She gazed upon him, entranced.

“Some parts of this great central mass of carbon burn more fiercely than other parts. Some parts do not burn at all. In volcanic regions the fires rage; where my great shell went down it does not burn at all. Now you have my theory. It is crude and rough, for I have tried to give it to you in as few words as possible.”

“Oh, Roland,” she cried, “it is absurd! Diamond! Why, people will think you are crazy. You must not say such a thing as that to anybody. It is simply impossible that the greater part of this earth should be an enormous diamond.”

“Margaret,” he answered, “nothing is impossible. The central portion of this earth is composed of something; it might just as well be diamond as anything else. In fact, if you consider the matter, it is more likely to be, because diamond is a very original substance. As I have said, it is almost pure carbon. I do not intend to say one word of what I have told you to any one—at least, until the matter has been well considered—but I am not afraid of being thought crazy. Margaret, will you look at these?”

He took from his pocket some shining substances resembling glass. Some of them were flat, some round; the largest was as big as a lemon, others were smaller fragments of various sizes.

“These are pieces of the great diamond which were broken when the shell struck the bottom of the cave in which I found it. I picked them up as I felt my way around this shell, when walking upon what seemed to me like solid air. I thrust them into my pocket, and I would not come to you, Margaret, with this story, until I had gone to my office to find out if these fragments were really diamond. I tested them; their substance is diamond!”

Half dazed, she took the largest piece in her hand.

“Roland,” she whispered, “if this is really a diamond, there is nothing like it known to man!”

“Nothing, indeed,” said he.

She sat staring at the great piece of glowing mineral which lay in her hand. Its surface was irregular; it had many faces; the subdued light from the window gave it the appearance of animated water. He felt it necessary to speak.

“Even these little pieces,” he said, “are most valuable jewels.”

She still sat silent, looking at the glowing object she held.

“You see, these are not like the stones which are found in our diamond-fields,” he said. “Those, most likely, were little, unconsumed bits of the original mass, afterwards gradually forced up from the interior in the same way that many metals and minerals are forced up, and then rounded and dulled by countless ages of grinding and abrasion, due to the action of rocks or water.”

“Roland,” she cried, excitedly, “this is riches beyond imagination!

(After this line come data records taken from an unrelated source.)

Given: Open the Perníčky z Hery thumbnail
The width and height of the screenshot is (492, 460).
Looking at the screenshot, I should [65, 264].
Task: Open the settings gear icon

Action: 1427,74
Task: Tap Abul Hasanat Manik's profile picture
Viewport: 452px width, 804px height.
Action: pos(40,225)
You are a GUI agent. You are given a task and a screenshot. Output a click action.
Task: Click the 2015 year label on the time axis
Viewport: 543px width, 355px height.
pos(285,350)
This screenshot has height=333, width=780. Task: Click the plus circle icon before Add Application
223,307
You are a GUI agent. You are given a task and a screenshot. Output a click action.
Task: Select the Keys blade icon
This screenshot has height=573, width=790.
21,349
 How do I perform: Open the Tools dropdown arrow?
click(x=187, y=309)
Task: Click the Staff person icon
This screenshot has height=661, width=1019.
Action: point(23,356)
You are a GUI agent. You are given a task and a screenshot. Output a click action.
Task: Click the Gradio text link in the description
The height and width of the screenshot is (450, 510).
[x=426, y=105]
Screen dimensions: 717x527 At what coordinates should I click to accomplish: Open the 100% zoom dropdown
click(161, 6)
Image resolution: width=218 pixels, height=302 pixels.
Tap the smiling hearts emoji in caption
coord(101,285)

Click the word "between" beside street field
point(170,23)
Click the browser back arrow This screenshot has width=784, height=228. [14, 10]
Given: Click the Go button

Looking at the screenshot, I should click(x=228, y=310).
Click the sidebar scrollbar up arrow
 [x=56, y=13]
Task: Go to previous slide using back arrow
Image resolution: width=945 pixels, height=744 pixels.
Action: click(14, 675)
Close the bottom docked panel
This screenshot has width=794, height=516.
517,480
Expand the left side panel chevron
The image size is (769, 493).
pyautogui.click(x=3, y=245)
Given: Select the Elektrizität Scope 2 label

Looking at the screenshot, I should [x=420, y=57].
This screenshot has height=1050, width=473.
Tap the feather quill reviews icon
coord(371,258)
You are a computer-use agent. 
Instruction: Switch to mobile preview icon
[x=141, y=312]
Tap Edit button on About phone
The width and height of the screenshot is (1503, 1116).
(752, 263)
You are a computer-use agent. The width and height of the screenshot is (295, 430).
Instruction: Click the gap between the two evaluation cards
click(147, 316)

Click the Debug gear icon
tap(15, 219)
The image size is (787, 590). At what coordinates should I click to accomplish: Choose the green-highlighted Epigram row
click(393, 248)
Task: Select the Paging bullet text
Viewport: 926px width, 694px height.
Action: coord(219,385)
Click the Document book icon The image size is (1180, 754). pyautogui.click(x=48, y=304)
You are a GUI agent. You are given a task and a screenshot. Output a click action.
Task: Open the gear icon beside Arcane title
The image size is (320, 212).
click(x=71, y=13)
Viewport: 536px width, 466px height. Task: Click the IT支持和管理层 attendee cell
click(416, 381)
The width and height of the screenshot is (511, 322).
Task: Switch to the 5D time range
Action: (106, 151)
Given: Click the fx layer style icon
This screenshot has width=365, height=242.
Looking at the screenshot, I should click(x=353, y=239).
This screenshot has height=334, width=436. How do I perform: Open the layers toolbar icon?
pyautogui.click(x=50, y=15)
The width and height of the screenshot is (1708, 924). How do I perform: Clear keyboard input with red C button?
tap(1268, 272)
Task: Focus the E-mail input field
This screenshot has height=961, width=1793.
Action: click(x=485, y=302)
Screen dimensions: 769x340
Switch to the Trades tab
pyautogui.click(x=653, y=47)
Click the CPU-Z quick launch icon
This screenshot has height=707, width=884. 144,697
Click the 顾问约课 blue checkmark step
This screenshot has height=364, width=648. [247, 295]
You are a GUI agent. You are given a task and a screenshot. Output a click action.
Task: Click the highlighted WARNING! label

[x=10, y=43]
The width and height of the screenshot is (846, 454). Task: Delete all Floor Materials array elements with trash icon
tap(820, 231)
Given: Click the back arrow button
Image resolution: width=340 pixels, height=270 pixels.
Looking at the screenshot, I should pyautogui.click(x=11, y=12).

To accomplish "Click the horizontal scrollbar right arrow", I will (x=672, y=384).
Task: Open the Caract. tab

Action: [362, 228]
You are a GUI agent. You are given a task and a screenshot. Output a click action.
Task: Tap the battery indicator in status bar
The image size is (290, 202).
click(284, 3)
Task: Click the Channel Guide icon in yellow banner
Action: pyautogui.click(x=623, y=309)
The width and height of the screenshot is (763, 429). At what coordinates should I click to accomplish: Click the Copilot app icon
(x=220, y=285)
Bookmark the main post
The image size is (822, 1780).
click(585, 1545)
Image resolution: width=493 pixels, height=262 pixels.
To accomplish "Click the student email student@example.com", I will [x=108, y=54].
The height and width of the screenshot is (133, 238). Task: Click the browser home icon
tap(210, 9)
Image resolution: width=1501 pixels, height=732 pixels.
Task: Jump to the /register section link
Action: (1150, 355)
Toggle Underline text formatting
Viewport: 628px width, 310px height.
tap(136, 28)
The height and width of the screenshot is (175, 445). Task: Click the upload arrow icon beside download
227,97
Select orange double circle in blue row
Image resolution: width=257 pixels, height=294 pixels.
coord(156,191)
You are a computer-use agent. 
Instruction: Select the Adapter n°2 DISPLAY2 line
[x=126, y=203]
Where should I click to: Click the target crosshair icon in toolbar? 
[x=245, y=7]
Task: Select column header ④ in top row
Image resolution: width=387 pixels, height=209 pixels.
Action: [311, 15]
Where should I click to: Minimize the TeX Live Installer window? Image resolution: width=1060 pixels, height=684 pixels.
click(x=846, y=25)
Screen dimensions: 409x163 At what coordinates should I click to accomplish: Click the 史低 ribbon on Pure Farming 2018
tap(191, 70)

What is common wealth to what you have discovered? Every living being on earth could—”

“Ah, Margaret,” he interrupted, “do not let your thoughts run that way. If my discovery should be put to the use of which you are thinking, it would bring poverty, not wealth, to the world, and not a diamond on earth would be worth more than a common pebble. Everywhere, in civilized countries and in barbaric palaces, people would see their riches vanish before them as if it had been blighted by the touch of an evil magician.”

She trembled. “And these—are they to be valued as common pebbles?”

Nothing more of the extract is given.